In this regard, the Obama administration went further than David Cameron in securing entrepreneurs as allies in its foreign policy. For example, the Presidential Ambassadors for Global Entrepreneurship (PAGE) program run by the Department of Commerce features nine entrepreneurship ambassadors, including the likes of Julie Hanna of the Kiva crowdfunding platform, Brian Chesky of AirBnB, and Daymond John from Shark Tank. As I just reported in this blog, with this group of ambassadors, the Obama Administration has committed to helping the world’s entrepreneurs gain access to mentors, support and funding – but also heralded a new era where entrepreneurship is asked to play a critical anti-extremism and economic statecraft function.

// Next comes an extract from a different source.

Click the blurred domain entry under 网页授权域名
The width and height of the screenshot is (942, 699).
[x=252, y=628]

President Obama and Prime Minister Cameron have opened up a new era. It is one where heads of state themselves can personally engage in elevating the role that entrepreneurs play in their society in terms of economic growth, job creation, opportunity, and of course, unleashing innovation in an effort to improve the quality of life of everyone. At the highest level of government, while from different political persuasions, Obama and Cameron have legitimized the entrepreneurial economy. They have also raised new questions for others behind them to address as entrepreneurs now embark on a fresh chapter in digital disruption.

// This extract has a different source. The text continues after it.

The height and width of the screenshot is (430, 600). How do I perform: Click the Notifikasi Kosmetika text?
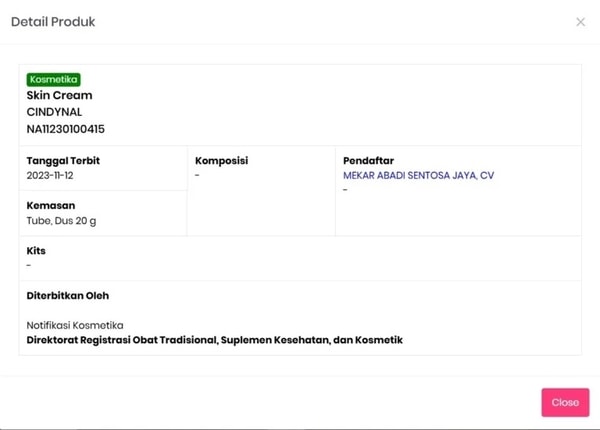click(74, 325)
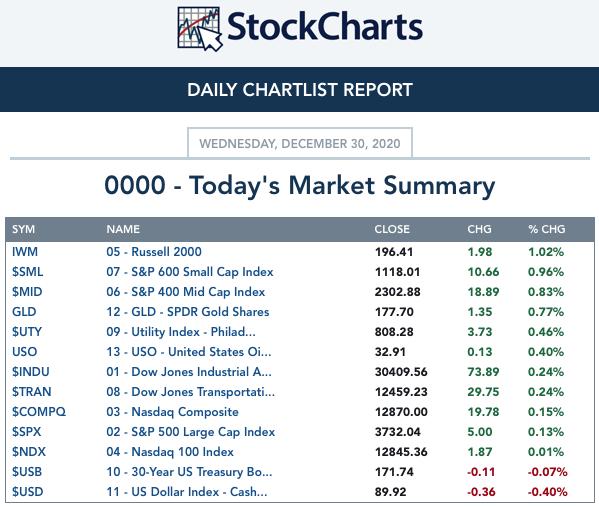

Behind them, policy shops, staff and junior elected officials are now busy at work building out an evidence-based framework for assessing regulatory actions and policies as economies around the world step up their attention to enabling new entrepreneurs. For example, work has begun in documenting the legacies of these and other early adaptors of innovative, experimental approaches via a Startup Nations Atlas of Policies (SNAP). As other heads of state follow the Obama and Cameron example, researchers are challenging policymakers to share information in an open source fashion in order to assess the impact of public sector instruments that grab the glory and the headlines. As Aneesh Chopra, U.S. Chief Technology Officer and Associate Director for Technology in the White House Office of Science and Technology Policy has expressed on the White House blog “policy pronouncements are one thing – what does all of this mean to actual startups?”
But even if actual impact measurement is nascent, the culture of startup policymaking has changed forever in large part due to the Obama and Cameron examples and that of those now following behind. Entrepreneurship is now the domain of heads of state and there are some exciting new chapters as this area of work evolves. The challenge now is scaling the momentum. As Financial Times correspondent Jonathan Moules has said about the UK: “The concern for policymakers must be that they do not allow the UK to fritter away its opportunities by undermining what has been achieved.” I suspect the new Prime Minister Theresa May has heard that message from London’s tech entrepreneurs already. Let’s hope the next President of the United States hears the message too.